Monday 1 May 2017

Toothless. Spineless. Rudderless.

Remember this photo? Of course you do.


It was taken on 25th April 2004. Arsenal had just won the League - clinching the title at the home of their local rivals, Tottenham Hotspur. Crowned not only Champions, but about to go through the season unbeaten. The Invincibles. Tottenham themselves were lagging far behind, as Arsenal and Manchester United dominated English football. Everything looked set fair for Arsenal to kick on and go on to even greater things over the next few years.

And now this, 13 years later almost to the day.


An Arsenal team outfought and outclassed at the same venue, languishing well back in 6th place as Tottenham battle for the title. Toothless. Spineless. And frankly rudderless. 

Compare the two sides. One properly coached; a team within which every player knows his job and knows how to exploit the weaknesses in the opposition. The other seemingly a collection of individuals chucked together, with no discernible plan nor tactic. Tottenham were different class in every respect, and from team selection to choice of tactics Wenger and his side were shown to be out of their depth. 

Branded a 'jazzer' (i.e. lacking in any discernable structure) when it comes to tactics by Phillipe Auclair, one can clearly see what he's driving at. The series of tactical cock-ups this season reached new depths on Sunday.  The non-selection of Holding and Welbeck was baffling, the choice to start with Gibbs and Giroud equally so. Why not put Alexis up top again? The poorly coached new defensive formation, leaving gaps an under 18 side could exploit, was a recipe for disaster. They got off light at 2-0!

It is said that success in football is cyclical, and whilst some of what has prevented Arsenal from continuing to dominate English football has been out of their hands, the club's reaction to the maelstrom of change going on around it over the intervening years has essentially been to ignore it. And right now what the majority of the fan base, and of football journalism and punditry, has been warning about for years is coming home to roost. By burying their heads in the sand, the Arsenal Board have been shown to be utterly negligent.

Since that Invincibles season, the landscape of Premier League football is much changed.

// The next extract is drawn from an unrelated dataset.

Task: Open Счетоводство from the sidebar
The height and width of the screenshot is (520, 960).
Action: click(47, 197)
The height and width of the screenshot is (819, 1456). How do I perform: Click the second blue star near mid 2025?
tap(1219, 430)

The emergence of the oligarchs alongside vast sums of television money, coupled with Arsenal's stadium move, has had an impact on the ability to deliver on the apparent ambitions the club had (as voiced by Chief Executive Ivan Gazidis), but the plain fact of the matter is that as a football club Arsenal have lacked genuine ambition compared to their rivals in that time. The stadium debt is under control, yet the £200m+ in the Bank is not being used to buy players who will help the team kick on to success, but more to leverage the owner's business dealings elsewhere. A total scandal.

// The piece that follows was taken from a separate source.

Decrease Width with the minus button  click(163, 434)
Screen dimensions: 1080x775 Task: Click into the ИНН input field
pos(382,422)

One could - if one so desired and in a perverse way - laud the loyalty displayed by and to Arsenal Wenger, but the unwillingness and inability of both Board and Manager to adapt and change to the new landscape has been plain for a number of years. Born, I might add, in no small measure out of complacency.

This year the stagnation has finally caught up with them. Where each and every one of their rivals has embraced change, Arsenal have fought against it, forging a lone furrow and working against all conceivable logic. It's like deciding to race alone down the far side of a racecourse when everyone else knows that the faster ground is up the stands rail.

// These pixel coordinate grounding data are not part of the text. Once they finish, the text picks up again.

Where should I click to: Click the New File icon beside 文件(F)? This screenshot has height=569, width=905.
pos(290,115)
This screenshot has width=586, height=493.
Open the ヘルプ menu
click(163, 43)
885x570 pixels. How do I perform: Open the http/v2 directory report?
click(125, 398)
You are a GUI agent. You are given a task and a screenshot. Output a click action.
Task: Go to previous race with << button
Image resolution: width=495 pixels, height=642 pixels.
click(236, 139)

Arsene Wenger has been in charge of the club for 22 years now. An inordinately long time. Back then, his main - some would say only - rival was the great Sir Alex Ferguson and his phenomenal Manchester United team. Arsenal had one target to aim at, and they hit it as often as not. Wenger revolutionised English football when he arrived, bringing nutritional and training ideas never before seen in this country. He was rightly celebrated for it, as it brought a good deal of success.

However, the stadium move (with the unfortunate Board disagreements which led to David Dein being relieved of his duties) meant financial constraints, and coincided with the arrival of the oligarchs and the 'financial doping' of Chelsea and latterly Manchester City. This is not news, of course.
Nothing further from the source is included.